8 Replies Latest reply: Nov 13, 2012 1:28 PM by Iordan Iotzov RSS

    How to update random rows?

    973995
      Hello All,

      I have got answers table, there are two columns which belong to that table. This table consists 1 million rows. The answer column can be numeric or text.
      create table answers(
      answer_id number primary key,
      answer varchar2(50)
      );
      My question is

      I want to update 50 random rows to 100 which is equal to '0' (zero).

      The below code works but I just wonder does it work correctly? I mean, I want to choose these rows randomly. However it is very hard to update random. Is this the best way? Do you have any suggestions?
      update answers set answer = '100' where answer_id in( 
      with
      get_ids as (select answer_id from answers where answer = '0' and rownum <= 50 order by dbms_random.value)
      select answer_id from get_ids);
      In addition, when I read threads relevant to random update, somebody recommends using rowid, do you think should I use rowid instead of answer_id? (answer_id is also unique value in my table) If I use rowid will it be faster?

      Thanks for your help.
        • 1. Re: How to update random rows?
          Frank Kulash
          Hi,
          970992 wrote:
          Hello All,

          I have got answers table, there are two columns which belong to that table. This table consists 1 million rows. The answer column can be numeric or text.
          create table answers(
          answer_id number primary key,
          answer varchar2(50)
          );
          My question is

          I want to update 50 random rows to 100 which is equal to '0' (zero).

          The below code works but I just wonder does it work correctly? I mean, I want to choose these rows randomly. However it is very hard to update random. Is this the best way?
          Almost. You want to pick the 50 rows after the ORDER BY has been applied, like this:
          update  answers 
          set      answer = '100' 
          where     answer_id in
          ( 
          with
          get_ids as (
                      select    answer_id 
                      from      answers
                      where         answer = '0'
          --            and      rownum <= 50          -- DON'T use ROWNUM here
                      order by  dbms_random.value
                  )
                  select  answer_id 
                  from    get_ids
                  where   rownum <= 50          -- Use ROWNUM here
          );
          Do you have any suggestions?
          update answers set answer = '100' where answer_id in( 
          with
          get_ids as (select answer_id from answers where answer = '0' and rownum <= 50 order by dbms_random.value)
          select answer_id from get_ids);
          The ORDER BY clause is the last part of a query to be run, after the WHERE clause is complete. As originally posted, you were picking 50 rows that had answer = '0', and then sorting them in random order.

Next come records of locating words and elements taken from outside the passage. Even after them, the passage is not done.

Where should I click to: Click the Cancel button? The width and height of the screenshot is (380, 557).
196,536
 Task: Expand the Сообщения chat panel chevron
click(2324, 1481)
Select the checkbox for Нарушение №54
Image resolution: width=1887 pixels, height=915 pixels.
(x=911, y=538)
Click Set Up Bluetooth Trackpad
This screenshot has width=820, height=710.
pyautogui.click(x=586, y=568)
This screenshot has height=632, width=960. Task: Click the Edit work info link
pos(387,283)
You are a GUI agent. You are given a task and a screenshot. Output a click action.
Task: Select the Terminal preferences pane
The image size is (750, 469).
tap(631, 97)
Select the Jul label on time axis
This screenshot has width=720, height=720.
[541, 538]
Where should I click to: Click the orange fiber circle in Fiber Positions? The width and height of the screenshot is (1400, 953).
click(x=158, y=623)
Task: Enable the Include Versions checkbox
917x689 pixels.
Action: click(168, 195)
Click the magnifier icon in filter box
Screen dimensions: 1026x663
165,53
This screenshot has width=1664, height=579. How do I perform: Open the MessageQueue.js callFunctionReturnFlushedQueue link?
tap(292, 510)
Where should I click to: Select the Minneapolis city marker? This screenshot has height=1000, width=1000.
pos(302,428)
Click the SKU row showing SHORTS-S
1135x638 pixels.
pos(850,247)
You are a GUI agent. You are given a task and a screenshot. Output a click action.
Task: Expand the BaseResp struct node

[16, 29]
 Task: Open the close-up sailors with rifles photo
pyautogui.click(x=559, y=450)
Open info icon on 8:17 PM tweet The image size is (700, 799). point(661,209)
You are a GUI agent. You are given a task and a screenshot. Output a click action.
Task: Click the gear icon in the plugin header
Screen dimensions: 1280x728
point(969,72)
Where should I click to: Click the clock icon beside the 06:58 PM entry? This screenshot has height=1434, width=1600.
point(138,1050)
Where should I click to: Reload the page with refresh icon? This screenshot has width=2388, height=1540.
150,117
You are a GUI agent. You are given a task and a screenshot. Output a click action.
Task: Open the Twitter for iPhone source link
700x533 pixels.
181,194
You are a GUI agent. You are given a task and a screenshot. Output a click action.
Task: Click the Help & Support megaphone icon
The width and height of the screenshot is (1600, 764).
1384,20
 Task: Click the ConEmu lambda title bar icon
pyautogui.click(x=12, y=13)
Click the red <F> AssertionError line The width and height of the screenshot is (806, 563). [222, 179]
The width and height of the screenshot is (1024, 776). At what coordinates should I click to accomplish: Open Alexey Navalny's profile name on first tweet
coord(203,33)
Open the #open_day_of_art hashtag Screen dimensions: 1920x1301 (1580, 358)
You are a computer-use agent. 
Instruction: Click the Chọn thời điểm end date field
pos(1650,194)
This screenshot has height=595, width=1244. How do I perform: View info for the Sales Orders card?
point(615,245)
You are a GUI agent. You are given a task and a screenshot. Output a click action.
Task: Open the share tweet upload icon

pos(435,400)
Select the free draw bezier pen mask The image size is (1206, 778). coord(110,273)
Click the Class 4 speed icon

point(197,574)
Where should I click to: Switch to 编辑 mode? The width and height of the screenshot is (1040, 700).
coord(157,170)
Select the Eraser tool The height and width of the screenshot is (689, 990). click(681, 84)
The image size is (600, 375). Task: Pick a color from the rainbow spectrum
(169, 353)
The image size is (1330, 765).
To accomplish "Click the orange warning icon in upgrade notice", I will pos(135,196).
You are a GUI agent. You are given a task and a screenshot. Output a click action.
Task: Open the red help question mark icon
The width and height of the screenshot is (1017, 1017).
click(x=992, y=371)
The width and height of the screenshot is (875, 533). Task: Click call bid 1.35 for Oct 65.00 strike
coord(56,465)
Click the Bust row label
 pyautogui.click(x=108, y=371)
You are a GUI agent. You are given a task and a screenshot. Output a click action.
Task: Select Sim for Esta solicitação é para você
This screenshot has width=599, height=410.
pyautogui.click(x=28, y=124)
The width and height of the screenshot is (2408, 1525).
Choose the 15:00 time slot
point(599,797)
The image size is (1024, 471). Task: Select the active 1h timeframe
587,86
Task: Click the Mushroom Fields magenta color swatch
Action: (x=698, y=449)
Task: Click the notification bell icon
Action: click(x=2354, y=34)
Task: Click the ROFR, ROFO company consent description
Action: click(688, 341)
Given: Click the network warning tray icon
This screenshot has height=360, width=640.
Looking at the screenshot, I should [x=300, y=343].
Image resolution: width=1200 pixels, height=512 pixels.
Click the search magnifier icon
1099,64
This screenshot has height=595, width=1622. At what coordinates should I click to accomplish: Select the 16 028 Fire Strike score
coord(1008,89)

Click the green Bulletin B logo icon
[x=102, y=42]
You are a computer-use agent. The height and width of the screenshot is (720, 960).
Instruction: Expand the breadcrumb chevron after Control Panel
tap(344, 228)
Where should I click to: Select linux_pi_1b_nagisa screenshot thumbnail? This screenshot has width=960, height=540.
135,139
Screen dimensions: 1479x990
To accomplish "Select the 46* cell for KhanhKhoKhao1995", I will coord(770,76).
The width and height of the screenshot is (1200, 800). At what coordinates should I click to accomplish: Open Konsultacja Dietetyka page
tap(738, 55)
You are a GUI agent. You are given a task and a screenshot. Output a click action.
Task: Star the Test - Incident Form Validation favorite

You want to pick all the rows that have answer = '0', then sort them in random order, and, last of all, pick the frist 50 from the list.
          In addition, when I read threads relevant to random update, somebody recommends using rowid, do you think should I use rowid instead of answer_id? (answer_id is also unique value in my table) If I use rowid will it be faster?
          Yes, using ROWID will be faster.
          • 2. Re: How to update random rows?
            AlbertoFaenza
            Hi,

            this one:
            select answer_id from answers where answer = '0' and rownum <= 50 order by dbms_random.value
            will always get the same 50 rows randomly order.

            You might be interested in this thread: {thread:id=1097955}

            It shows the use of SAMPLE clause that in your case might be efficient.
            Unfortunately it cannot be used in a subquery.

            Suppose that your table has 1Million records, 50 rows are 0.005%.
            In this case you can use something like:
            SELECT answer_id
              FROM answers SAMPLE (0.01)
             WHERE ROWNUM <= 50;
            Will select 50 random rows from 0.01% of the rows of the table randomly taken.
            I have used 0.01% as the sample is approximate and limited the output with ROWNUM. Your table will be scanned anyway only for 0.01% of total records.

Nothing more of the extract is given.